Whereas Bach’s Violin Solos are preserved in a calligraphic autograph manuscript, the lack of a surviving autograph of the Cello Suites has long been a problem for performers and critical editors alike. The Cello Suites survive in four manuscript copies, which musicians consult in facsimile copies to guide their choices about discrepant articulations, ornaments, and notes. For some 150 years, most cellists and editors have taken the manuscript copied by the composer’s second wife, Anna Magdalena Bach (Source A), to be a kind of surrogate for the lost autograph, despite the fact that it contains numerous inconsistencies as well as slur markings that are ambiguous or apparently inaccurate. A recent edition by Andrew Talle (2018) has reevaluated the four sources, drawing particular attention to Sources C and D, which had long been disregarded due to their geographical and temporal distance from the composer. However, these manuscripts were copied by excellent professional scribes working from another (now lost) manuscript in the possession of Carl Philipp Emanuel Bach. They moreover preserve various details, clarifications, and embellishments that were added through the composer’s initiative, probably in the context of lessons or music making, and which are not preserved in Anna Magdalena Bach’s copy.

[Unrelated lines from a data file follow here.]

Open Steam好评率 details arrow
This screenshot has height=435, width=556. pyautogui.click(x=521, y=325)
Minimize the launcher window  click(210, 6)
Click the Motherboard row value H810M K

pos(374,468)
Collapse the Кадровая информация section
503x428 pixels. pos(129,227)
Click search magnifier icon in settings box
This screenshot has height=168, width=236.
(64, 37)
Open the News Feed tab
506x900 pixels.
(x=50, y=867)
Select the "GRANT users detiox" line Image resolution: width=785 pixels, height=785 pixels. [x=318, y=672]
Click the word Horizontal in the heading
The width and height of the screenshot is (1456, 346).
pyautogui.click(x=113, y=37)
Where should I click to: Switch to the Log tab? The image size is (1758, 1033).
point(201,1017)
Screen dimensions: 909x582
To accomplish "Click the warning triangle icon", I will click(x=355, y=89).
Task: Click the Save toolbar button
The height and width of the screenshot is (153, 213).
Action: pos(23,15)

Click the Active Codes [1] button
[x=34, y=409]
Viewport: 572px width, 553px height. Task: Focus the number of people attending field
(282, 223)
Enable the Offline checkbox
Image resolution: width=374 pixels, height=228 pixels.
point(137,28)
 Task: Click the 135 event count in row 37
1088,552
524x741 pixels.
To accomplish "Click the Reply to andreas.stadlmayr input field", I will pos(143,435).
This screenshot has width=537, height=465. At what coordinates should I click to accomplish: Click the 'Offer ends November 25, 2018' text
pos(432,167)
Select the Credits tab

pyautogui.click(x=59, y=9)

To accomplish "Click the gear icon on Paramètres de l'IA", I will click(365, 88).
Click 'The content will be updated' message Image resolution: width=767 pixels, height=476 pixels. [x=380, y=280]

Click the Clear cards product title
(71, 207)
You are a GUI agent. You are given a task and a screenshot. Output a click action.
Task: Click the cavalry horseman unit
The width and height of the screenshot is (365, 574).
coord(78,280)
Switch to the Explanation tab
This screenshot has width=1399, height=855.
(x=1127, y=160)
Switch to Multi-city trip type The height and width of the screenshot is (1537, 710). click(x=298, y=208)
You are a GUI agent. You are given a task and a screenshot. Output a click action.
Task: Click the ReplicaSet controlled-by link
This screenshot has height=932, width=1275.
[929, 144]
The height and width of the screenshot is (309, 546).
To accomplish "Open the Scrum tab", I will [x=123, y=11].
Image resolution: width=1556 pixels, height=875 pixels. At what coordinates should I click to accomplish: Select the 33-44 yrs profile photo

J. S. Bach’s tenure as Capellmeister in Cöthen, with its focus on secular music, afforded an opportunity to explore the violin and cello as solo instruments. While his Sonatas and Partitas for Solo Violin represent the pinnacle of an established German tradition, the Cello Suites are among the earliest music composed for unaccompanied cello and may have been inspired partly by unaccompanied music for viola da gamba (pièces de viole). Bach’s Violin Solos and Cello Suites are both “opus collections”—sets of (usually six) pieces exemplifying his mastery of a particular genre or instrument. An obituary coauthored by Carp Philipp Emanuel Bach and Johann Friedrich Agricola illustrates the special importance the composer attached to these pieces. While Bach was best known during his lifetime as an organist, he had intimate knowledge and full mastery of the violin. There is no record of Bach playing cello, but his composition of virtuoso suites that draw a maximum musical effect from such minimal instrumental resources suggest an intimate knowledge of that instrument. Moreover, during Bach’s lifetime, an instrument called “viola da spalla”—considered a type of cello but played similarly to the violin—could have enabled a violinist to play the Cello Suites.